Initial Treatment for Croup in Children
Administer oral dexamethasone 0.15-0.6 mg/kg (maximum 10-12 mg) as a single dose to ALL children with croup, regardless of severity, and add nebulized epinephrine (0.5 ml/kg of 1:1000 solution, maximum 5 ml) only for moderate to severe cases with stridor at rest or respiratory distress. 1, 2
Immediate Assessment
Upon presentation, rapidly assess for:
- Severity indicators: stridor at rest, use of accessory muscles, respiratory rate, oxygen saturation, and ability to speak/cry normally 1
- Life-threatening signs: silent chest, cyanosis, fatigue/exhaustion, or poor respiratory effort—these require immediate intervention 1, 3
- Alternative diagnoses to exclude: bacterial tracheitis, foreign body aspiration, epiglottitis, retropharyngeal abscess 1, 4, 5
Treatment Algorithm by Severity
Mild Croup (No Stridor at Rest)
- Oral dexamethasone 0.15-0.6 mg/kg (maximum 10-12 mg) as a single dose 1, 2, 4, 5
- Observe for 2-3 hours to ensure symptoms are improving 3
- No nebulized treatments needed 3
Moderate to Severe Croup (Stridor at Rest, Respiratory Distress)

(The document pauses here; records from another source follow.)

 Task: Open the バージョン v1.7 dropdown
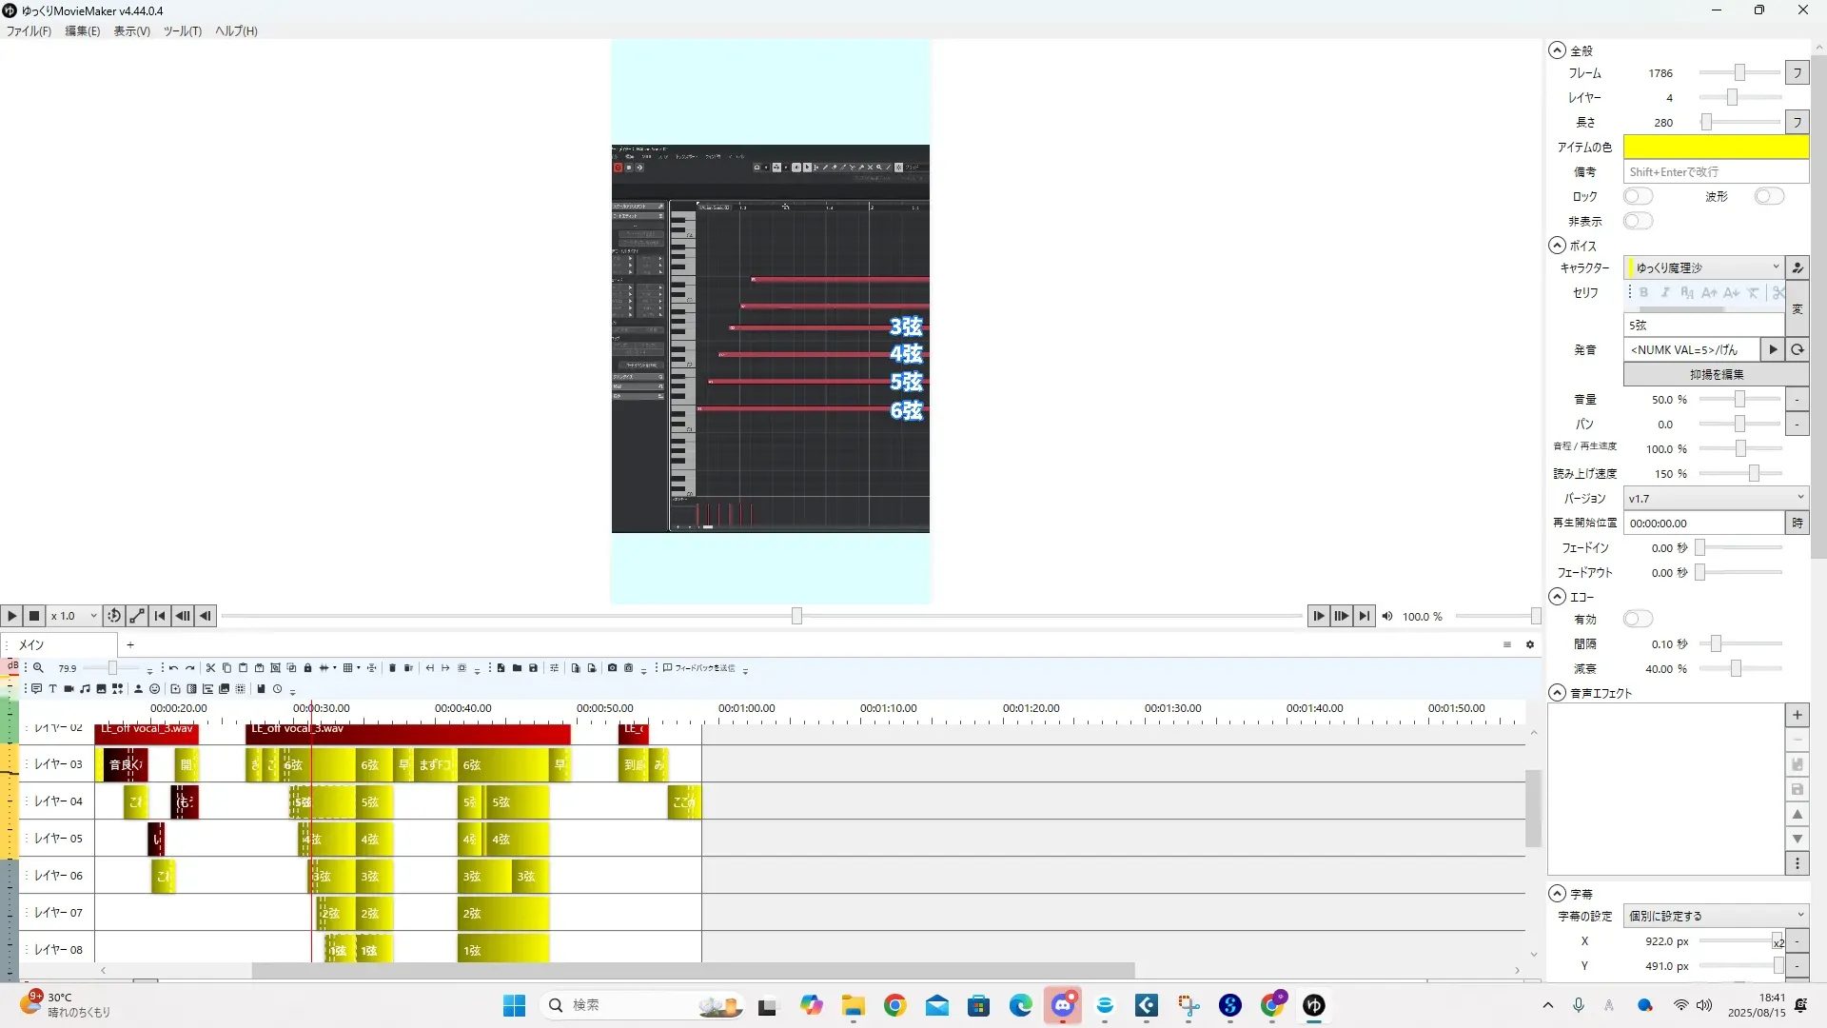1715,498
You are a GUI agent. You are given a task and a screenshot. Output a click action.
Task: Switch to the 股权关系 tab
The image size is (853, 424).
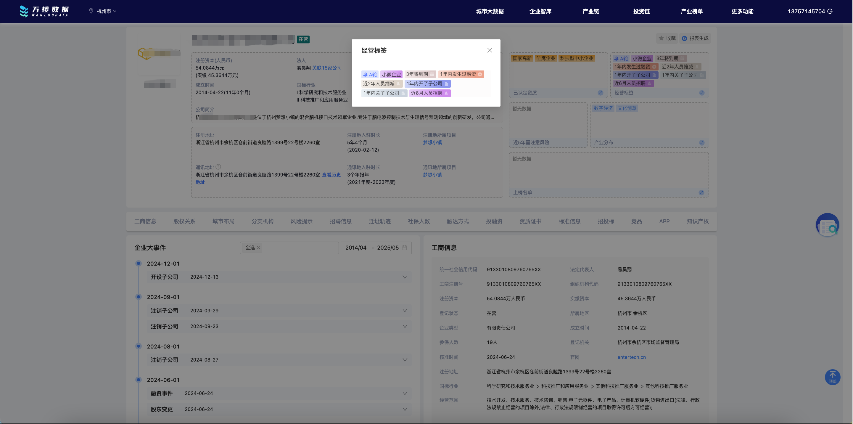click(x=184, y=221)
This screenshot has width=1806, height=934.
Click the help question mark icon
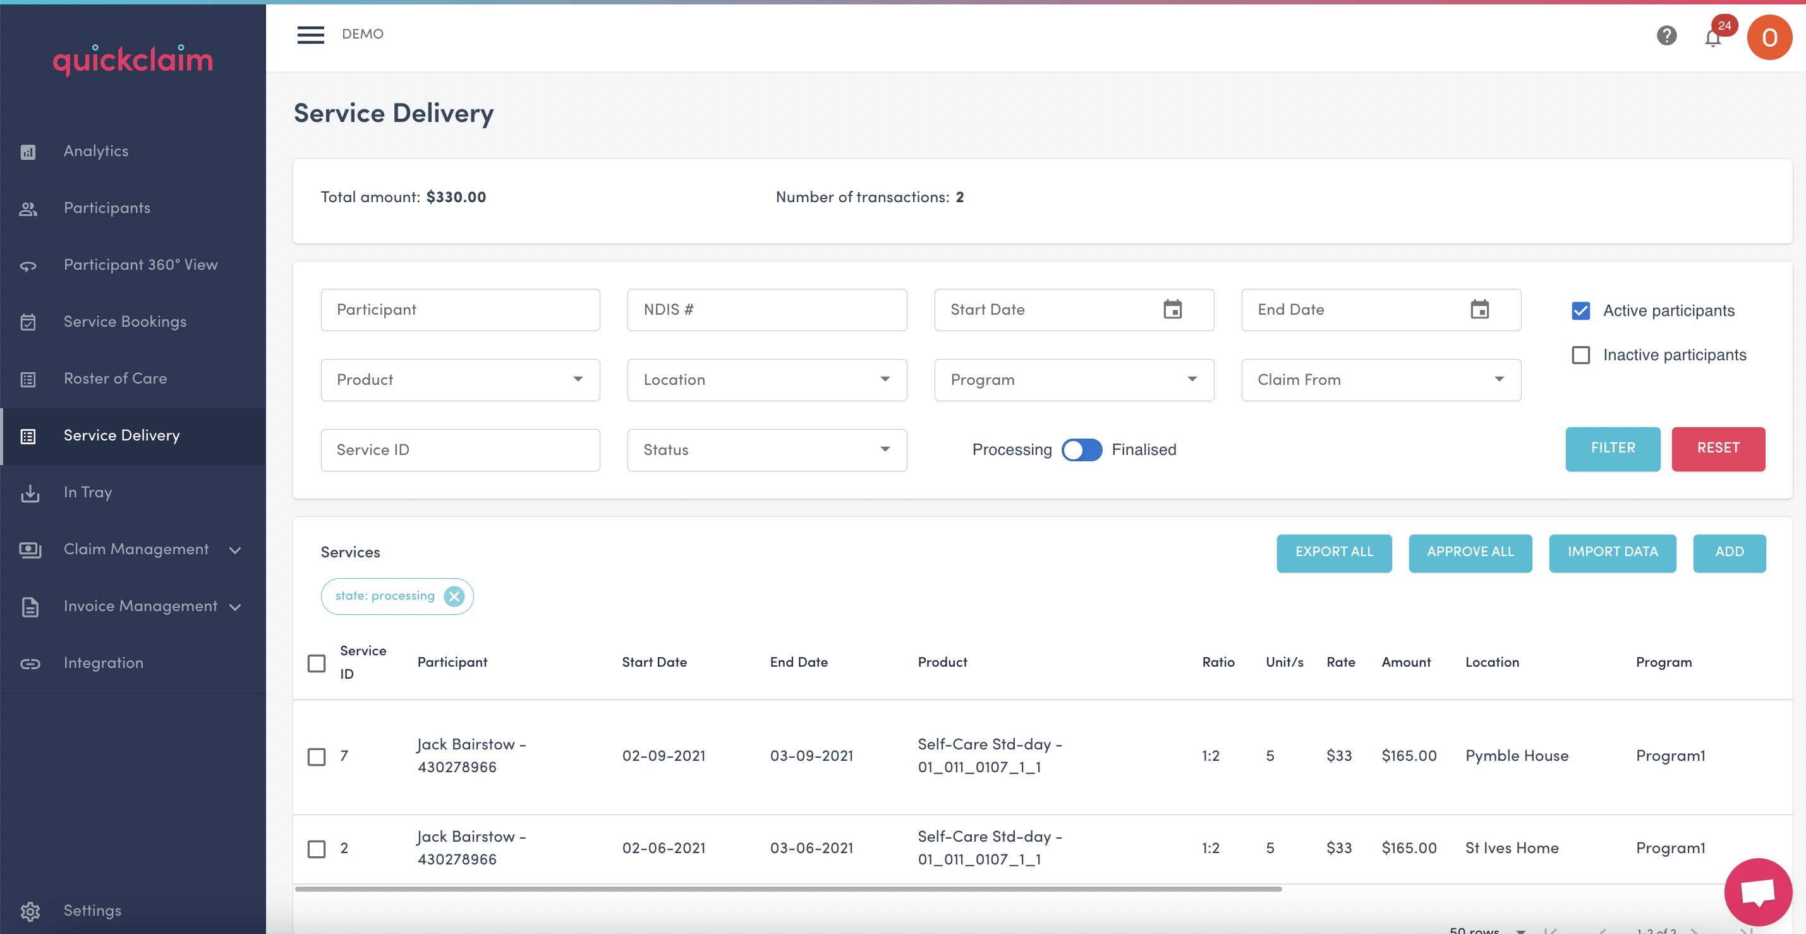(x=1666, y=36)
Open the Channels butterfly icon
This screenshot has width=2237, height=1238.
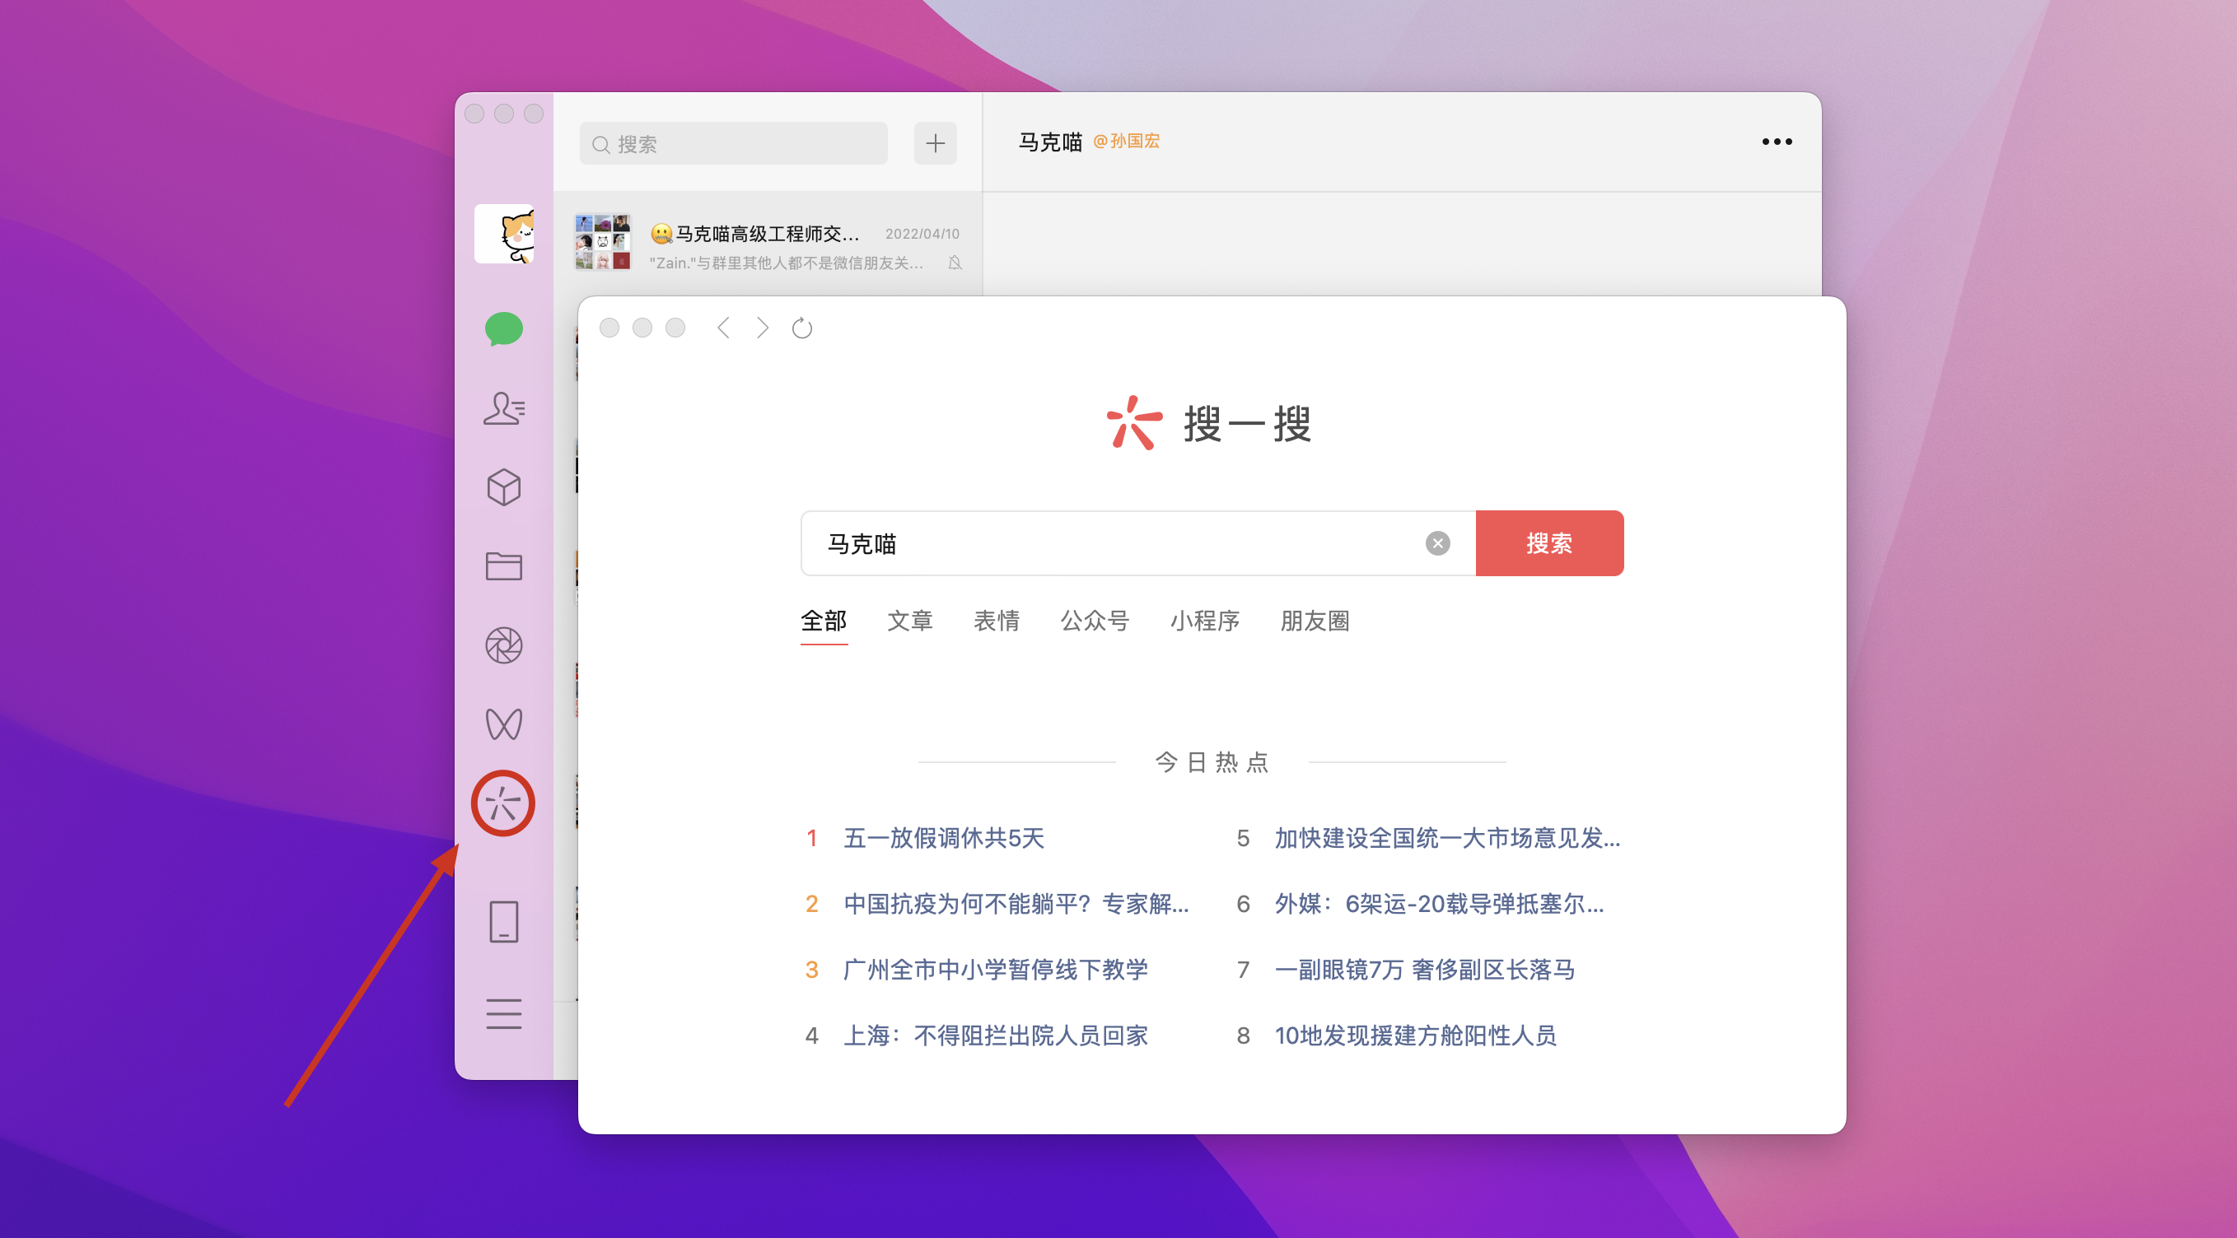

- Oral dexamethasone 0.15-0.6 mg/kg (maximum 10-12 mg) as a single dose 1, 2, 5
- Add nebulized epinephrine 0.5 ml/kg of 1:1000 solution (maximum 5 ml) 1, 2, 3
- Administer oxygen to maintain saturation ≥94% 1, 2
- Observe for at least 2 hours after the last epinephrine dose to assess for rebound symptoms 1, 2, 3
Alternative corticosteroid option: Nebulized budesonide 2 mg is equally effective as oral dexamethasone when oral administration is not feasible 3
Critical Management Considerations
Nebulized Epinephrine Warnings
- The effect lasts only 1-2 hours, requiring close monitoring for rebound symptoms 1, 2, 3
- Never discharge within 2 hours of epinephrine administration due to rebound risk 1, 2, 3
- Never use in outpatient settings where immediate return is not feasible 1, 2, 3
- Restart the 2-hour observation clock after each dose 1
Hospitalization Criteria
Admit if ANY of the following are present:
- ≥3 doses of nebulized epinephrine required (implementing "3 is the new 2" reduces admissions by 37% without increasing revisits) 1, 2, 3
- Oxygen saturation <92% 2
- Age <18 months with severe symptoms 1, 2
- Respiratory rate >70 breaths/min 2
- Persistent difficulty breathing despite treatment 2, 3
Supportive Care
- Maintain oxygen saturation ≥94% using nasal cannula, head box, or face mask 1, 2
- Use antipyretics for comfort 2
- Minimize handling to reduce metabolic demands 2
- Avoid chest physiotherapy—it provides no benefit 1
Common Pitfalls to Avoid
- Do NOT use humidified or cold air—current evidence shows no benefit 1, 4
- Do NOT give antibiotics—croup is viral 2, 4
- Do NOT give over-the-counter cough medicines—they have no proven benefit and can cause harm 2
- Do NOT discharge too early after epinephrine (before 2-hour observation) 1, 2, 3
- Do NOT admit after only 1-2 epinephrine doses when a third dose could be safely given in the ED 1, 3
- Do NOT obtain radiographs routinely—they are unnecessary unless alternative diagnoses are suspected 1, 2, 5
Discharge Criteria
Safe for discharge when ALL of the following are met:
- Resolution of stridor at rest 2, 3
- Minimal or no respiratory distress 2, 3
- Adequate oral intake 2, 3
- Parents able to recognize worsening symptoms and return if needed 1, 2, 3
- At least 2 hours have passed since last epinephrine dose (if given) 1, 2, 3
Instruct parents to return immediately for extreme fatigue, lethargy, difficulty staying awake, or worsening breathing 2. Follow-up with primary care if not improving after 48 hours 1, 2.